"""

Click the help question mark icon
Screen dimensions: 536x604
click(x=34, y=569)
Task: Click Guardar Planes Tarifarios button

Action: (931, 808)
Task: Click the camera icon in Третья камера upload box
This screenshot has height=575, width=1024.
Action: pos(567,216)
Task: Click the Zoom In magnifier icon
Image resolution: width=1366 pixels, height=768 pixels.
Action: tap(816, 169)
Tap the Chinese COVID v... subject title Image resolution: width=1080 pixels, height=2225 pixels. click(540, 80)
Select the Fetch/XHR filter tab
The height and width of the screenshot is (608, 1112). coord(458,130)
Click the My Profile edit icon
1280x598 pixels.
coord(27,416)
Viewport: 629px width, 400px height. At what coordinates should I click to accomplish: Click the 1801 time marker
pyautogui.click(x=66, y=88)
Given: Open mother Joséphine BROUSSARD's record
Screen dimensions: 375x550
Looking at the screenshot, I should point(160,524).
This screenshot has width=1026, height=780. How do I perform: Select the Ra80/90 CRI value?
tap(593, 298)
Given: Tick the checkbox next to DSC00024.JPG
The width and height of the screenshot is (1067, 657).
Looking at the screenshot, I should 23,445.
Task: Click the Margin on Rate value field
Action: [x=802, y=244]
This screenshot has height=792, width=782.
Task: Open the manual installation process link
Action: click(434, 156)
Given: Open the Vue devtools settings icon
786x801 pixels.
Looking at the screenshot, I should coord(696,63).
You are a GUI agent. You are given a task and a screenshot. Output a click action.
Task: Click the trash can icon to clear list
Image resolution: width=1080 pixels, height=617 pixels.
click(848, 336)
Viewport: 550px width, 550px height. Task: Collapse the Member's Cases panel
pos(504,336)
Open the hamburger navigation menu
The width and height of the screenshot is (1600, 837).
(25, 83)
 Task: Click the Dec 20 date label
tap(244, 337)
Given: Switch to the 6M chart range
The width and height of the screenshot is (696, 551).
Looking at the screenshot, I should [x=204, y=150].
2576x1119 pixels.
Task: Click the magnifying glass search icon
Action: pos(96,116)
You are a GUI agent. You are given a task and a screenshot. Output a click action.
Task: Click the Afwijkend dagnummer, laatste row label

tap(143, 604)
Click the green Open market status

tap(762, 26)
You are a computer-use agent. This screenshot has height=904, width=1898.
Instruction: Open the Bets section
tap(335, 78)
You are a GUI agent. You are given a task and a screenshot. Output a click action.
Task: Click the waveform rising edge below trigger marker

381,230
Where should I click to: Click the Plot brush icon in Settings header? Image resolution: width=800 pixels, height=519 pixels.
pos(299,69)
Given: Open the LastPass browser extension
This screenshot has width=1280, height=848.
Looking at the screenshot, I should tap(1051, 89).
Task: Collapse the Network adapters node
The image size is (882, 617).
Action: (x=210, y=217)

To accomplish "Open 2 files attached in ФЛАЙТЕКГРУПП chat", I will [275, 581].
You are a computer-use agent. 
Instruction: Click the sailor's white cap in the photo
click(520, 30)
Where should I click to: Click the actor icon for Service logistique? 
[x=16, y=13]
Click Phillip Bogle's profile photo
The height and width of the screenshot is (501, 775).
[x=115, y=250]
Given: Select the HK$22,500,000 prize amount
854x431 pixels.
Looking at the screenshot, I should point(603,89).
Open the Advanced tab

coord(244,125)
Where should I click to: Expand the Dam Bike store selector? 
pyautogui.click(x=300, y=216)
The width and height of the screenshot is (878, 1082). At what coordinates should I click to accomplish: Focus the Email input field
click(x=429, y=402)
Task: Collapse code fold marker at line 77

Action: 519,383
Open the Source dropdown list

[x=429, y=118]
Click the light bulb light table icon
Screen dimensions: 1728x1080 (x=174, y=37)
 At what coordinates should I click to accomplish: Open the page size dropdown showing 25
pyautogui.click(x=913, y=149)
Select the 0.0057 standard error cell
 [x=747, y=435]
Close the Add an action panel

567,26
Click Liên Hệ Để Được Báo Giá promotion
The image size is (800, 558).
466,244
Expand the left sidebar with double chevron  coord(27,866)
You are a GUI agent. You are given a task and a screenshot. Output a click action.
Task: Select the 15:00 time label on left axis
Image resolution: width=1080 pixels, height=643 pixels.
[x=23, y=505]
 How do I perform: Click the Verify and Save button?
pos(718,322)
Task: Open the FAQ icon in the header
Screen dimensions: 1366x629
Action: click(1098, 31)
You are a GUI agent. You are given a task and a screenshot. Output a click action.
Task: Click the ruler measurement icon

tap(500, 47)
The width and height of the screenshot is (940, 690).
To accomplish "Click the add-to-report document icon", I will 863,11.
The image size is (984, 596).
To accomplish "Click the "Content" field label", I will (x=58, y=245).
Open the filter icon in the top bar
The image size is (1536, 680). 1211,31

"""

Problem details: Search the records for the string "left", and copy every line that holds it.

Solution:
Expand the left sidebar with double chevron  coord(27,866)
Task: Select the 15:00 time label on left axis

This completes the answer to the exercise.